**PROBLEM DESCRIPTION**
Copy out the part of the items that opens with the line containing "Task: Click the Max Proj. Date field" and closes with the line containing "pos(66,119)", including both of those lines.

***** EXCERPTED RECORDS

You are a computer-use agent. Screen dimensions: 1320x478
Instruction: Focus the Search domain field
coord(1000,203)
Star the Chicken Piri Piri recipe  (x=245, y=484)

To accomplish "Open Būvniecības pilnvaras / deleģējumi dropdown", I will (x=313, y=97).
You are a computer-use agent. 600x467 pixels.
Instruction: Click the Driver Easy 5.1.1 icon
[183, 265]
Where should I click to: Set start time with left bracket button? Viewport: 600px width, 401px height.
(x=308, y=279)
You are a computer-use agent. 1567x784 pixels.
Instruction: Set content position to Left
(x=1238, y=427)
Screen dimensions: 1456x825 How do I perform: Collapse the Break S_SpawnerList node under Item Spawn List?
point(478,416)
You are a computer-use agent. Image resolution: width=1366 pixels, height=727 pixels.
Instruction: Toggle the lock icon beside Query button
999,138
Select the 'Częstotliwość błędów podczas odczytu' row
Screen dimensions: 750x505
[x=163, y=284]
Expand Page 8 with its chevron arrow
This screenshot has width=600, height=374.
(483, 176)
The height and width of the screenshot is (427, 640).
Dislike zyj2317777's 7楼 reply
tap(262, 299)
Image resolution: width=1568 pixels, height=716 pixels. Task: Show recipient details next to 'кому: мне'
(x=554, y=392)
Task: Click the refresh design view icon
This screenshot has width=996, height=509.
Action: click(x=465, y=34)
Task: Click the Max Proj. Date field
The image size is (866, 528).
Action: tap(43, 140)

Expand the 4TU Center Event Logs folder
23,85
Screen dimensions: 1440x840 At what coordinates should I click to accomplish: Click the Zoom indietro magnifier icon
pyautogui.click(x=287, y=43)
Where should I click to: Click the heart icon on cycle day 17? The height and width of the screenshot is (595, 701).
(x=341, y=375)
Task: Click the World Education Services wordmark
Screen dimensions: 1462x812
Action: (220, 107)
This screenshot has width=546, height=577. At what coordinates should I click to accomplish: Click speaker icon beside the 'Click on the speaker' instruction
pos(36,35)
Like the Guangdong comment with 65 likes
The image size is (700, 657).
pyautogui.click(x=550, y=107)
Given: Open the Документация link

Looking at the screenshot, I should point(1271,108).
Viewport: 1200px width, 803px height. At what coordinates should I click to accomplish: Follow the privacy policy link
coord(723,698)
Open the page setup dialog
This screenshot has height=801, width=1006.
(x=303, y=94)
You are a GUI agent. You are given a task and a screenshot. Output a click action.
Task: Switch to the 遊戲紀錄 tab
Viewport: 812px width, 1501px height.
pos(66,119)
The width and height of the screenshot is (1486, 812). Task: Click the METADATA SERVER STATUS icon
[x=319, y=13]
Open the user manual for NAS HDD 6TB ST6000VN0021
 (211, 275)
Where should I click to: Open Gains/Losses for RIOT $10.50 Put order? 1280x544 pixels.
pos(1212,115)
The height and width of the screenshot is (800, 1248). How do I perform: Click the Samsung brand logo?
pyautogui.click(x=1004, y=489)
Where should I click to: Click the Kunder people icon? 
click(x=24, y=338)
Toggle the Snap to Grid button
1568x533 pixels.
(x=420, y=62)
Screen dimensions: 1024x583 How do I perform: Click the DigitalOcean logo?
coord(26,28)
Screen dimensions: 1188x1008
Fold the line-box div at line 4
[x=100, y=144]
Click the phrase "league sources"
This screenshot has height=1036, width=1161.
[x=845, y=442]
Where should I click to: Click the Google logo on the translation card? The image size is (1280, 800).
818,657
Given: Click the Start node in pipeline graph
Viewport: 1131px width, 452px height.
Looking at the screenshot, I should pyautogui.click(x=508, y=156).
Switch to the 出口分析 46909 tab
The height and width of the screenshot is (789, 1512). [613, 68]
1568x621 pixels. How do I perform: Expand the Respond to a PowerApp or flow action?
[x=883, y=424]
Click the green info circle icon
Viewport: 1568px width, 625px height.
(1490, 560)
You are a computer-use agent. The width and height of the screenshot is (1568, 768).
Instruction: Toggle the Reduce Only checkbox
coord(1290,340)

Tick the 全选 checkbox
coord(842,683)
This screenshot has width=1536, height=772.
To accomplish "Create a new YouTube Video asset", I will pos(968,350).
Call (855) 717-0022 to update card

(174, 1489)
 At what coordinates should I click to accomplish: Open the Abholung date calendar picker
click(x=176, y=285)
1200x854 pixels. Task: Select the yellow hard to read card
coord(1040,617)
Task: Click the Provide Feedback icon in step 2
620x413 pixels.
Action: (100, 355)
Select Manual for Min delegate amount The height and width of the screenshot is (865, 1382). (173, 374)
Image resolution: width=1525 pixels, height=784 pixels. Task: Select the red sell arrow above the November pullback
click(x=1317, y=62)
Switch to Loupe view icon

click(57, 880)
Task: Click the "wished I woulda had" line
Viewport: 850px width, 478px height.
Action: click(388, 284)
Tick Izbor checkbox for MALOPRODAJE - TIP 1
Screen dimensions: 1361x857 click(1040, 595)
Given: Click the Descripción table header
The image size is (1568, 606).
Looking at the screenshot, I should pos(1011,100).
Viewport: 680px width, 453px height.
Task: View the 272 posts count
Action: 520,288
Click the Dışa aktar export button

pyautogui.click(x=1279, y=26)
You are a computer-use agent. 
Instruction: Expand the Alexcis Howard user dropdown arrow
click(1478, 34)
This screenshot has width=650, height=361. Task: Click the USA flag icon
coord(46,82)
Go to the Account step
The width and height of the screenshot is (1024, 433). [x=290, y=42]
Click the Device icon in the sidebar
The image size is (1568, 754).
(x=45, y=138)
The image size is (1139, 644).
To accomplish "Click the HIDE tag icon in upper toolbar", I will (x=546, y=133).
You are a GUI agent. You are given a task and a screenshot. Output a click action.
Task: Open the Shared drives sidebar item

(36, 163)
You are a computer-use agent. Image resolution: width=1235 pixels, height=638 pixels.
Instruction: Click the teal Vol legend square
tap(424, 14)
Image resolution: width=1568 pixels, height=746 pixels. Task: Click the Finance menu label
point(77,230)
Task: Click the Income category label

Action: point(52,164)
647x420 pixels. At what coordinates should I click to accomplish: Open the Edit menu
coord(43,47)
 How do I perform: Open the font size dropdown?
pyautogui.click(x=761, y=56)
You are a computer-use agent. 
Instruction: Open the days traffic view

**********

**RESULT OF THE EXERCISE**
Task: Click the Max Proj. Date field
The image size is (866, 528).
Action: tap(43, 140)

Expand the 4TU Center Event Logs folder
23,85
Screen dimensions: 1440x840 At what coordinates should I click to accomplish: Click the Zoom indietro magnifier icon
pyautogui.click(x=287, y=43)
Where should I click to: Click the heart icon on cycle day 17? The height and width of the screenshot is (595, 701).
(x=341, y=375)
Task: Click the World Education Services wordmark
Screen dimensions: 1462x812
Action: (220, 107)
This screenshot has width=546, height=577. At what coordinates should I click to accomplish: Click speaker icon beside the 'Click on the speaker' instruction
pos(36,35)
Like the Guangdong comment with 65 likes
The image size is (700, 657).
pyautogui.click(x=550, y=107)
Given: Open the Документация link

Looking at the screenshot, I should point(1271,108).
Viewport: 1200px width, 803px height. At what coordinates should I click to accomplish: Follow the privacy policy link
coord(723,698)
Open the page setup dialog
This screenshot has height=801, width=1006.
(x=303, y=94)
You are a GUI agent. You are given a task and a screenshot. Output a click action.
Task: Switch to the 遊戲紀錄 tab
Viewport: 812px width, 1501px height.
pos(66,119)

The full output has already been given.